WORK TASK: Output only the lines that run from the line holding "Where should I click to: Select the Contas" to the end of the entries, both ends included, and skip the pictures.

-- EXERCISE DATA follows --

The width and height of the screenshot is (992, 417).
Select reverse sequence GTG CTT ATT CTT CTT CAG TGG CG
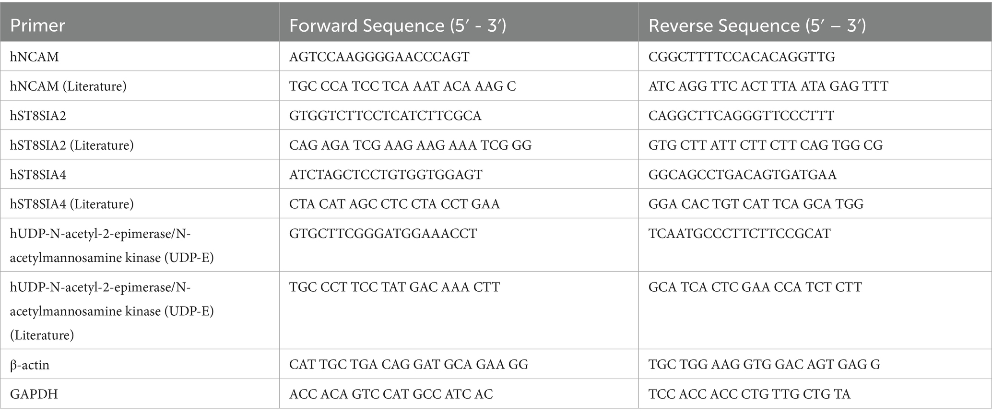tap(765, 145)
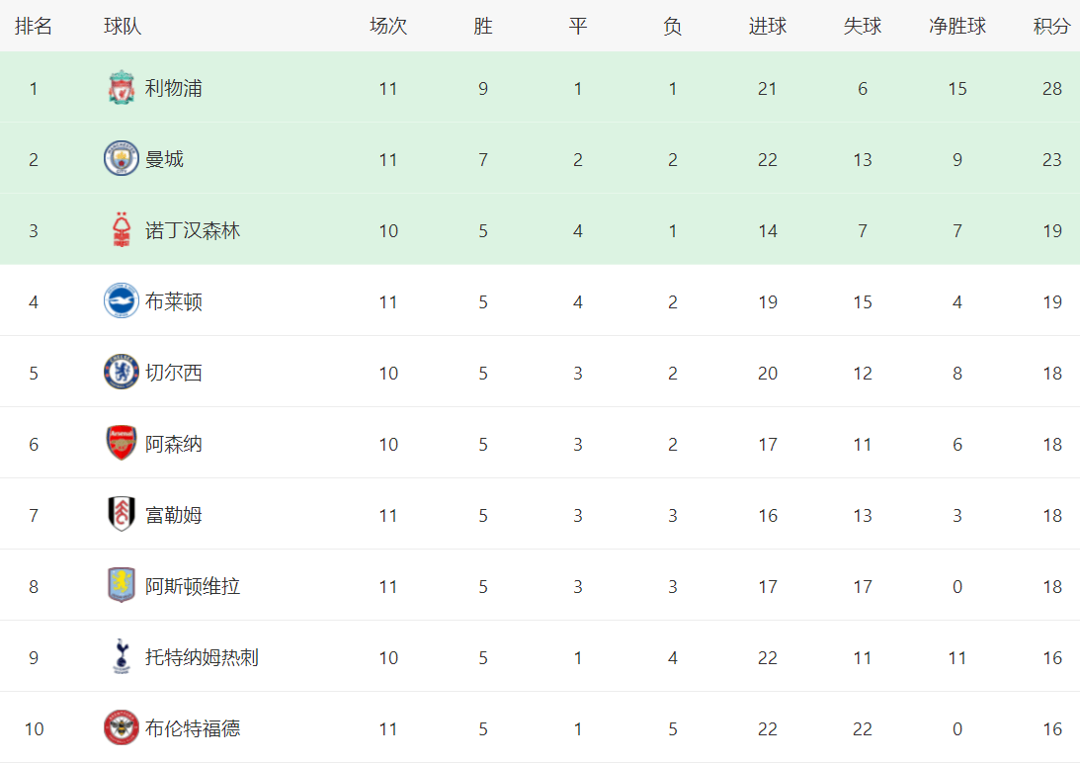
Task: Click the 布伦特福德 team name
Action: (x=193, y=728)
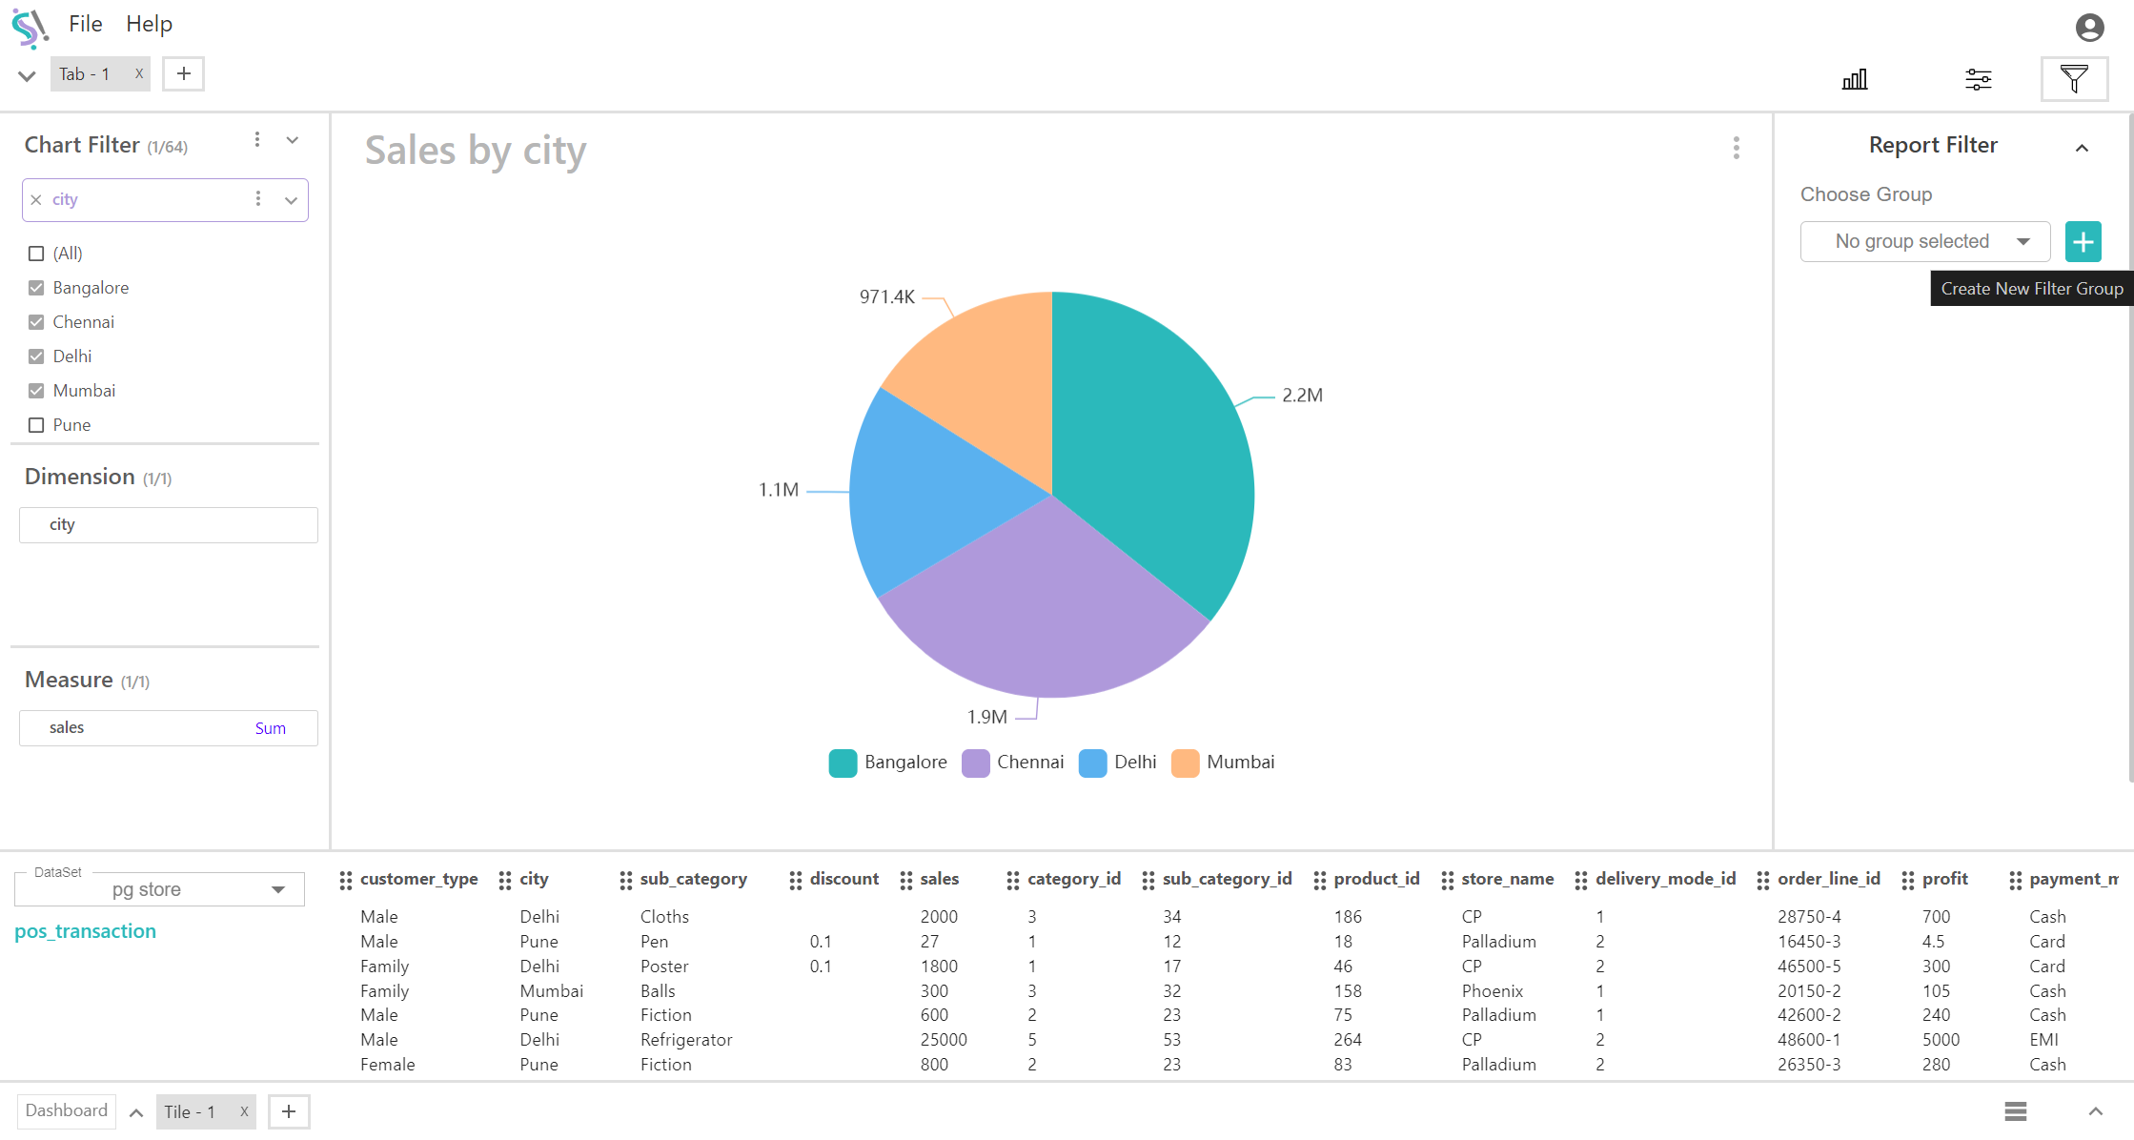Toggle the Bangalore city checkbox on
The height and width of the screenshot is (1140, 2134).
[35, 288]
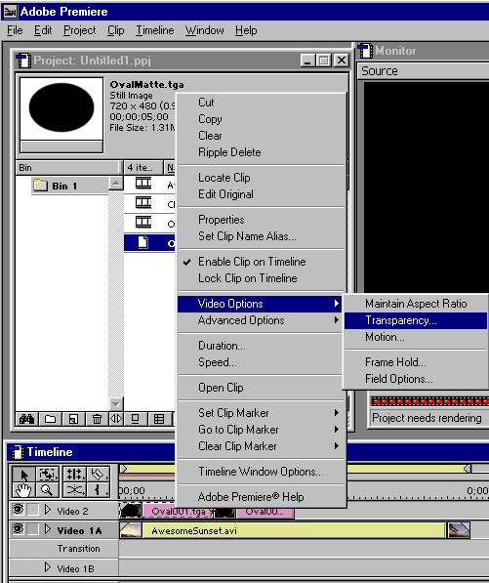
Task: Select the arrow Selection tool in Timeline
Action: [23, 475]
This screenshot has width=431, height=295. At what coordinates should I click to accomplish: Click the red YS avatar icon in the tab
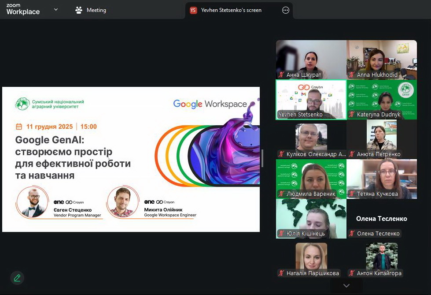pyautogui.click(x=193, y=10)

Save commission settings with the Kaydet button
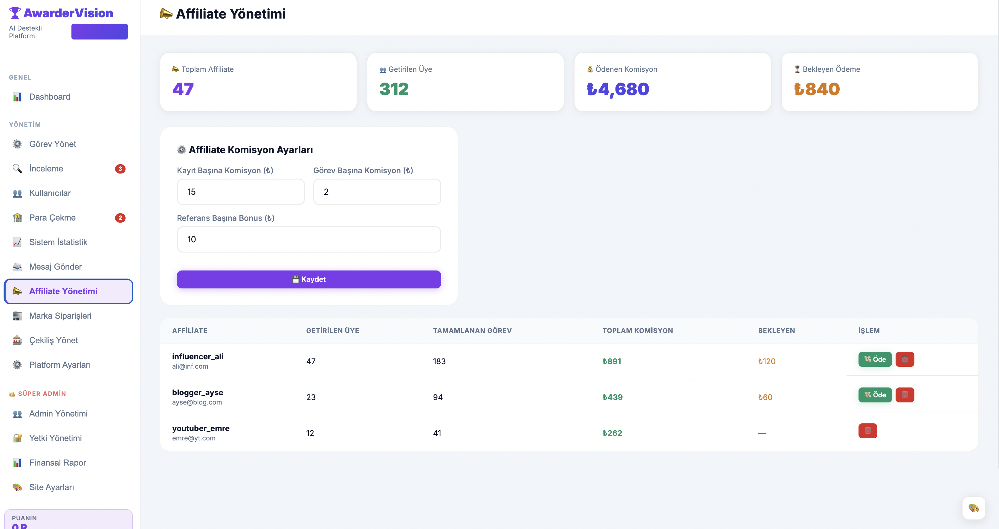(x=309, y=279)
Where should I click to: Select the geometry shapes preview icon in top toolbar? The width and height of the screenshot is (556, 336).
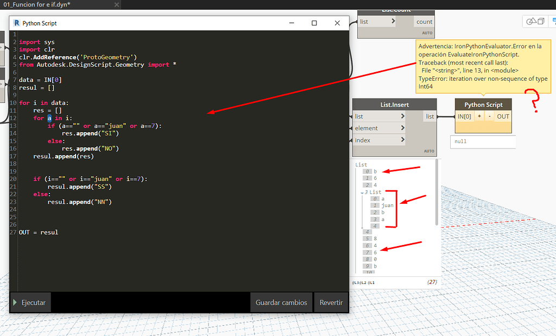[532, 21]
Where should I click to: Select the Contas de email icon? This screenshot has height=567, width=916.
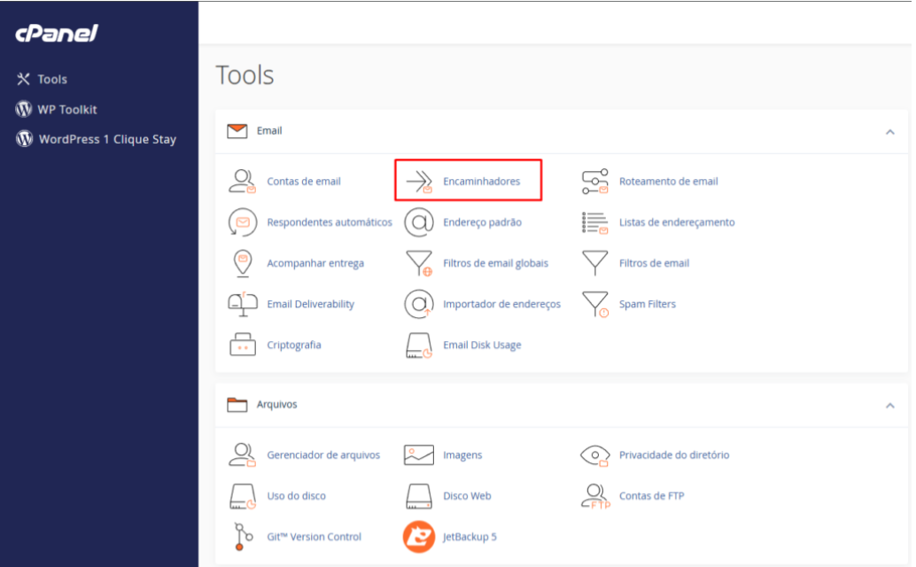304,181
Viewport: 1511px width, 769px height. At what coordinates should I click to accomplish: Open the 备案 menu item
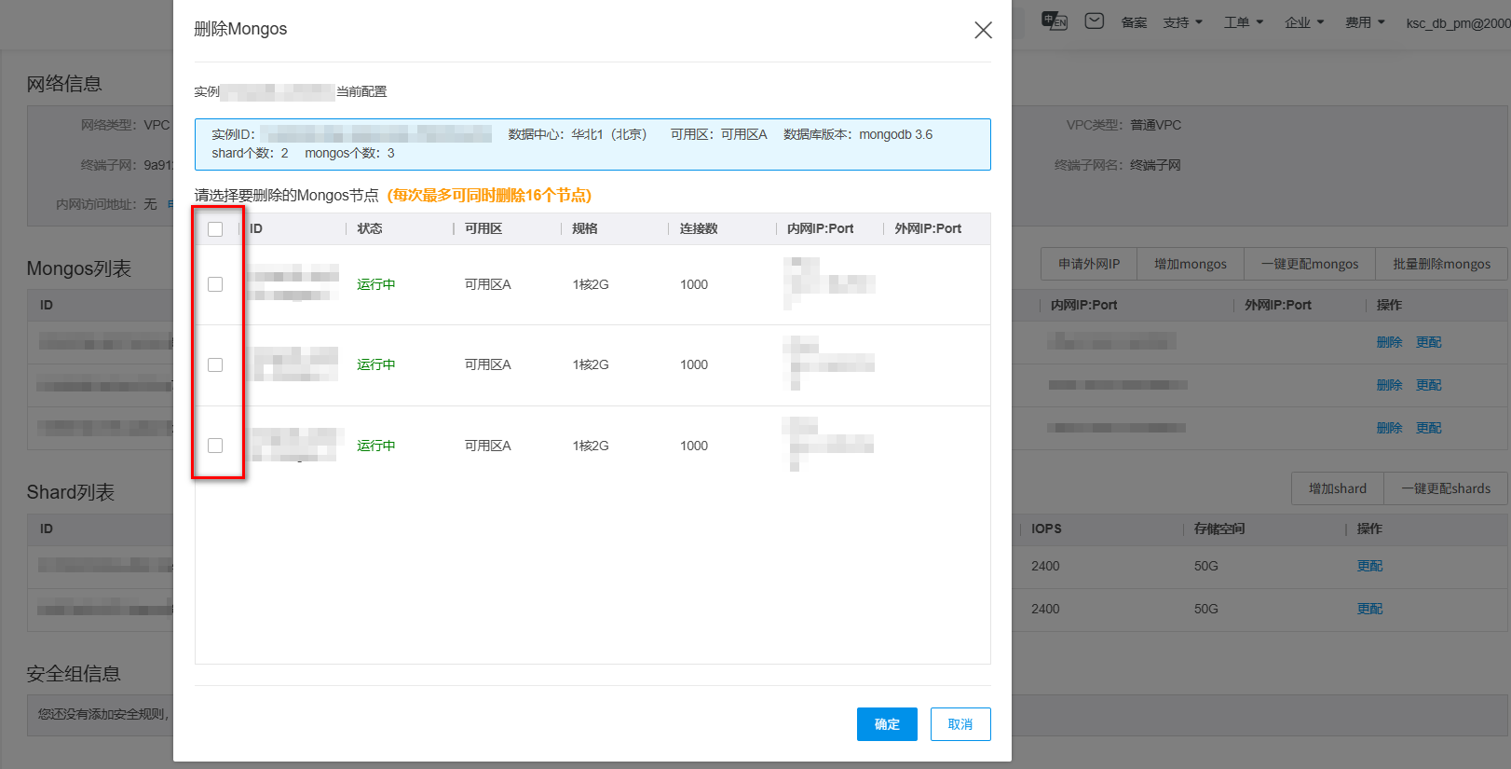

-- EXERCISE DATA concluded --

WRITTEN ANSWER:
Where should I click to: Select the Contas de email icon? This screenshot has height=567, width=916.
304,181
Viewport: 1511px width, 769px height. At what coordinates should I click to accomplish: Open the 备案 menu item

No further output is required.